Diodorus on the Celts

Sources: James J.Tierney, ‘The Celts and the Classical Authors’, in The Celts, ed. Joseph Raftery (Cork: Mercier Press 1964), pp.23-34.

For their journeys and in battle they use two-horse chariots, the chariot carrying both charioteer and chieftain. When they meet with cavalry in the battle they cast their javelins at the endemy and them, descending [31] from the chariot join battle with their swords. Some them so far despise death that they descend to do battle unclothed except for a girdle. They bring into battle, their attendants, freemen chosen from among the poor classes, whom they use as charioteers and shield-bearers in battle. When the armies are drawn up in battle-array they are wont to advance before the battle-line and to challenge the bravest of their opponents to single combat, at the same time brandishing before them their arms so as to terrify their foe. And when some one accepts their challenge to battle, they loudly recite the deeds of valour of their ancestors and proclaim their own valorous quality, at the same time abusing and making little of their opponent and generally attempting to rob him beforehand of his fighting spirit. They cut off the heads of enemies slain in battle and attach them to the necks of their horses. The blood-stained spoils they hand over to their attendants and carry off as booty, while striking up a paean and singing a song of victory, and they nail up these first fruits upon their houses just as do those who lay low wild animals in certain kind of hunting. They embalm in cedar-oil the heads of the most distinguished enemies and preserve them carefull in a chest, and display them with pride to strangers saying that, for this head, one of their ancestors, or his father, or the man himself, refused the offer of a large sum of money.
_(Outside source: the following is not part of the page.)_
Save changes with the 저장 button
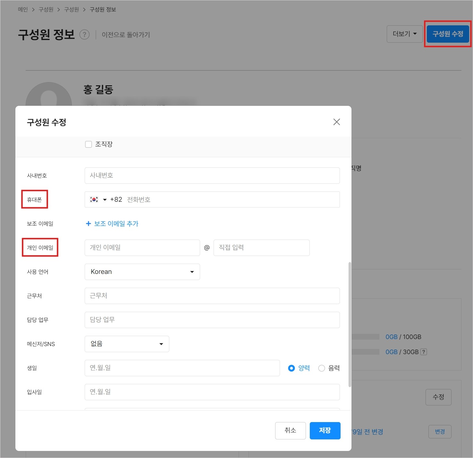The image size is (473, 458). (x=325, y=430)
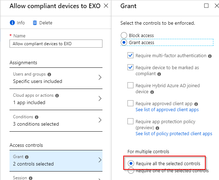
Task: Open See list of approved client apps
Action: [167, 110]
They say that some of them boast that they refused the weight of the head in gold; thus displaying what is only a barbarous kind of magnanimity for it is not a sign of nobility to refrain from selling the proofs of one's valour, it is rather true that it is bestial to continue one's hostility against a slain fellow-man. (Quoted in Tierney, op. cit., pp.31-32.)

[...]

Physically the Gauls are terrifying in appearance with deep-sounding and very harsh voices. In conversation they use few few words and speak in riddles, or most part hinting at things and leaving a great deal to [32] be understood. They frequently exaggerate with the aim of extolling themselves and diminishing the status of others. They are boasters and threateners and given to bombastic self-dramatisation, and yet they are quick of mind and with good natural ability for learning. They have also lyric poets whom they call Bards. They sing to the accompaniment of instruments resembling lyres, sometimes a eulogy and sometimes a satire. They have also certain philosophers and theologians who are treated with special honour, whom they call Druids. They further make use of seers thinking them worthy of praise. These latter by their augural observances and by the sacrifice of sacrificial animals can foretell the future and they hold all the people subject to them. In particular, when enquiring into matters of great import they have a strange and incredible custom; they devote to death a human being and stab him with a dagger in the region above the diaphragm, and when he has fallen they foretell the future from his fall and from the convulsions of his limbs and, moreover, from the spurting of the blood, placing their trust in some ancient and long-continued observation of these practices. Their custom is that no one should offer sacrifice without a philosopher; for they say that thanks should be offered to the gods by those skilled in the divine nature, as though they were people who can speak their language, and through them also they hold that benefits should be asked. And it is not only in the needs of peace but in war also that they carefully obey these men and their song-loving poets, and this is true not only of their friends but also of their enemies. For oftentimes as armies approach each other in line of battle with their swords drawn and their spears raised for the charge, these men come forth between them and stop the conflict, as though they had spellbound some kind of wild animals. Thus, even among the most savage barbarians anger yields to wisdom and Ares does homage to the Muses. (pp.32-33.)